### MATERIAL FOR THE TASK

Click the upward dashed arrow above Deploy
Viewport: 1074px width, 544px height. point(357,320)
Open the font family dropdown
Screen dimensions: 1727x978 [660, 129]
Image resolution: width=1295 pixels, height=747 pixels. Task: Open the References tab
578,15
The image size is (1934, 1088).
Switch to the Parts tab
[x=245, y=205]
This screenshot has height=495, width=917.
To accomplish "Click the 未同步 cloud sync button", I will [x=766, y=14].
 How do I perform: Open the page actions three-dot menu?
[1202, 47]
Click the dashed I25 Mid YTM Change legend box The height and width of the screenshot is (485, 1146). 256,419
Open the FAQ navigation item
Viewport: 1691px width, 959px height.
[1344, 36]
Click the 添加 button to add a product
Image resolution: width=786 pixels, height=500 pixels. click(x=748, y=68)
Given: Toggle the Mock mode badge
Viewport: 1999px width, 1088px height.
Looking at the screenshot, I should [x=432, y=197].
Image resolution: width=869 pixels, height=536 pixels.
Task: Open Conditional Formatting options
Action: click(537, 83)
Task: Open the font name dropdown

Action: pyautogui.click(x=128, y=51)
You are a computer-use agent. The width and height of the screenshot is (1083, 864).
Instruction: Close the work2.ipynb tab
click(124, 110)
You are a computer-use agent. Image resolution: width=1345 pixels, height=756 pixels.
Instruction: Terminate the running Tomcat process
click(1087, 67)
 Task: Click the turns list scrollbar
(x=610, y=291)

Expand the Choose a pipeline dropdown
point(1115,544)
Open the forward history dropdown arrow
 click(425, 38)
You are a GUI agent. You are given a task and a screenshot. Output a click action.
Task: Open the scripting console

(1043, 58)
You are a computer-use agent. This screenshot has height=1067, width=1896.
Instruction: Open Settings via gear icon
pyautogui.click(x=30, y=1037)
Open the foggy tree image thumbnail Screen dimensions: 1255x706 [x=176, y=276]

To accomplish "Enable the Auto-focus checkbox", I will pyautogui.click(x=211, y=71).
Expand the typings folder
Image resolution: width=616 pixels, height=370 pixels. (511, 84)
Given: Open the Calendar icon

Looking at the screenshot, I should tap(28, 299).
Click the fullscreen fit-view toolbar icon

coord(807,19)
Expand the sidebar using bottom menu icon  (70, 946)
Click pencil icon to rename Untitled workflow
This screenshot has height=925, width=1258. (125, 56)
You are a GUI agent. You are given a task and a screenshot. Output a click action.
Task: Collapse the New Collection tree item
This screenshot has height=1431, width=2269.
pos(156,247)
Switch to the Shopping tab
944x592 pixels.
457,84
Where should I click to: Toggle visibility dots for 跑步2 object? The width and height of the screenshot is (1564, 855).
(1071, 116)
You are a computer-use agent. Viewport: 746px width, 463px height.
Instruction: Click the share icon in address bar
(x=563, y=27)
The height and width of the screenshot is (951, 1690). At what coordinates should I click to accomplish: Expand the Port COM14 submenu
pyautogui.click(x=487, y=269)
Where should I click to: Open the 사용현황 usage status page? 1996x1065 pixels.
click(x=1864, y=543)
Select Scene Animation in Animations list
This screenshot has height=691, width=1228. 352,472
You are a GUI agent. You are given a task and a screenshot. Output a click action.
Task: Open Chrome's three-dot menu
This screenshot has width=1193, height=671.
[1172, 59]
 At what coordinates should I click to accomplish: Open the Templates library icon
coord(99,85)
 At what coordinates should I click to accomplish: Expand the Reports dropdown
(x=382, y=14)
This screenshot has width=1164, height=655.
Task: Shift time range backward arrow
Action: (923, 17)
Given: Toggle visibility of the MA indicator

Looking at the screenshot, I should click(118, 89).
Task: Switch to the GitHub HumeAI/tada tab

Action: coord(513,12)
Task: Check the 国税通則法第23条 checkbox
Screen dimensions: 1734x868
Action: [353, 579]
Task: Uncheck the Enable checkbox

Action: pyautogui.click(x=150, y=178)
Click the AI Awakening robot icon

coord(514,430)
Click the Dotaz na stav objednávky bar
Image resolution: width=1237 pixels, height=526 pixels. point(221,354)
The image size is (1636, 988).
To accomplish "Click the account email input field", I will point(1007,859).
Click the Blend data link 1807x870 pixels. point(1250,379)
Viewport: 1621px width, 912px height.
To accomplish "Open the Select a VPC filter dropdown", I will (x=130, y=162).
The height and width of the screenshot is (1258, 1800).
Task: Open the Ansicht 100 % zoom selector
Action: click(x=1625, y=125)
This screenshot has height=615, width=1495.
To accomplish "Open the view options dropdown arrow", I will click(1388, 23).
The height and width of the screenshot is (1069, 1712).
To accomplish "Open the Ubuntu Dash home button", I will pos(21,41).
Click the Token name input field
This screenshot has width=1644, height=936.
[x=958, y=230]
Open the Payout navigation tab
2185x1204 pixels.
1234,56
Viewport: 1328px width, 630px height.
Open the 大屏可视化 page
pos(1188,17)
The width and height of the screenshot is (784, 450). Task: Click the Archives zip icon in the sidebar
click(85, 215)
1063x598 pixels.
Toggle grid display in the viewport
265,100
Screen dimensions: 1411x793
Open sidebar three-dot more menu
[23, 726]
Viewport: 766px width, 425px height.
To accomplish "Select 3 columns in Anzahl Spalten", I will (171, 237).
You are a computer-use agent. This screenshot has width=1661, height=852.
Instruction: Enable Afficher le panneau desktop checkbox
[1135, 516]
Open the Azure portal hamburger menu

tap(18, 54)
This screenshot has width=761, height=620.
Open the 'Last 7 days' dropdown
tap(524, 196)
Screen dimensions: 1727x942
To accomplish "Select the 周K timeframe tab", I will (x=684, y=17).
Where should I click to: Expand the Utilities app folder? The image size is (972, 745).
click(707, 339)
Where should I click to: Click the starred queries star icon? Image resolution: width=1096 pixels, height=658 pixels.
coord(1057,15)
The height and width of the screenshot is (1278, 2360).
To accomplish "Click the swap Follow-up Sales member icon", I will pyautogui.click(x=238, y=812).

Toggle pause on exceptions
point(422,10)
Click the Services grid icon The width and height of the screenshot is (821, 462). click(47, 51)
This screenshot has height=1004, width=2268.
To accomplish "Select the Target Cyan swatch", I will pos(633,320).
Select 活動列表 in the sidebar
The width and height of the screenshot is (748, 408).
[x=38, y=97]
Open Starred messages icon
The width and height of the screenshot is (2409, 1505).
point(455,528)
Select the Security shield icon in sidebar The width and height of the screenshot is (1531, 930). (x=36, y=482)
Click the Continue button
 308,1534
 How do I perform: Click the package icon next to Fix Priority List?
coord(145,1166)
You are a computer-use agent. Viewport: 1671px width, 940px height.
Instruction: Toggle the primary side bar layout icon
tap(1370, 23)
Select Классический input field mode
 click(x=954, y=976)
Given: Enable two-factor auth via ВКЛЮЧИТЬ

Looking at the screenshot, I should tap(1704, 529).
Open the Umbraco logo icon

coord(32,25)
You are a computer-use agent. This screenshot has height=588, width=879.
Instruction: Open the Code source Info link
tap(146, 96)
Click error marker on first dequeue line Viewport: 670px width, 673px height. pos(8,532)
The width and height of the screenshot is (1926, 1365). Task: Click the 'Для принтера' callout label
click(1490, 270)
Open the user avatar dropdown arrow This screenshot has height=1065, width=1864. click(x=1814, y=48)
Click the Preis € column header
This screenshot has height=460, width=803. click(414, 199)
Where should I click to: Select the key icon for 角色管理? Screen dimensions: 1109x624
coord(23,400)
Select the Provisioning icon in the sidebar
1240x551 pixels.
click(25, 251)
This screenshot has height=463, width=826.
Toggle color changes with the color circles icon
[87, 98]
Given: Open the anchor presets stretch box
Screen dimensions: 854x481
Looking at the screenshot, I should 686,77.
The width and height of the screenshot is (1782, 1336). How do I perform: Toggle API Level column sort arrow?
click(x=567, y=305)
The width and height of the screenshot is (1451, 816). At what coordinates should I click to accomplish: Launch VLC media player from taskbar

### WORK ITEM
With the line containing "Select the Security" as the first and the final line of the records as the last, copy that span exactly and nothing more.

### EXERCISE SOLUTION
Select the Security shield icon in sidebar The width and height of the screenshot is (1531, 930). (x=36, y=482)
Click the Continue button
 308,1534
 How do I perform: Click the package icon next to Fix Priority List?
coord(145,1166)
You are a computer-use agent. Viewport: 1671px width, 940px height.
Instruction: Toggle the primary side bar layout icon
tap(1370, 23)
Select Классический input field mode
 click(x=954, y=976)
Given: Enable two-factor auth via ВКЛЮЧИТЬ

Looking at the screenshot, I should tap(1704, 529).
Open the Umbraco logo icon

coord(32,25)
You are a computer-use agent. This screenshot has height=588, width=879.
Instruction: Open the Code source Info link
tap(146, 96)
Click error marker on first dequeue line Viewport: 670px width, 673px height. pos(8,532)
The width and height of the screenshot is (1926, 1365). Task: Click the 'Для принтера' callout label
click(1490, 270)
Open the user avatar dropdown arrow This screenshot has height=1065, width=1864. click(x=1814, y=48)
Click the Preis € column header
This screenshot has height=460, width=803. click(414, 199)
Where should I click to: Select the key icon for 角色管理? Screen dimensions: 1109x624
coord(23,400)
Select the Provisioning icon in the sidebar
1240x551 pixels.
click(25, 251)
This screenshot has height=463, width=826.
Toggle color changes with the color circles icon
[87, 98]
Given: Open the anchor presets stretch box
Screen dimensions: 854x481
Looking at the screenshot, I should 686,77.
The width and height of the screenshot is (1782, 1336). How do I perform: Toggle API Level column sort arrow?
click(x=567, y=305)
The width and height of the screenshot is (1451, 816). At what coordinates should I click to accomplish: Launch VLC media player from taskbar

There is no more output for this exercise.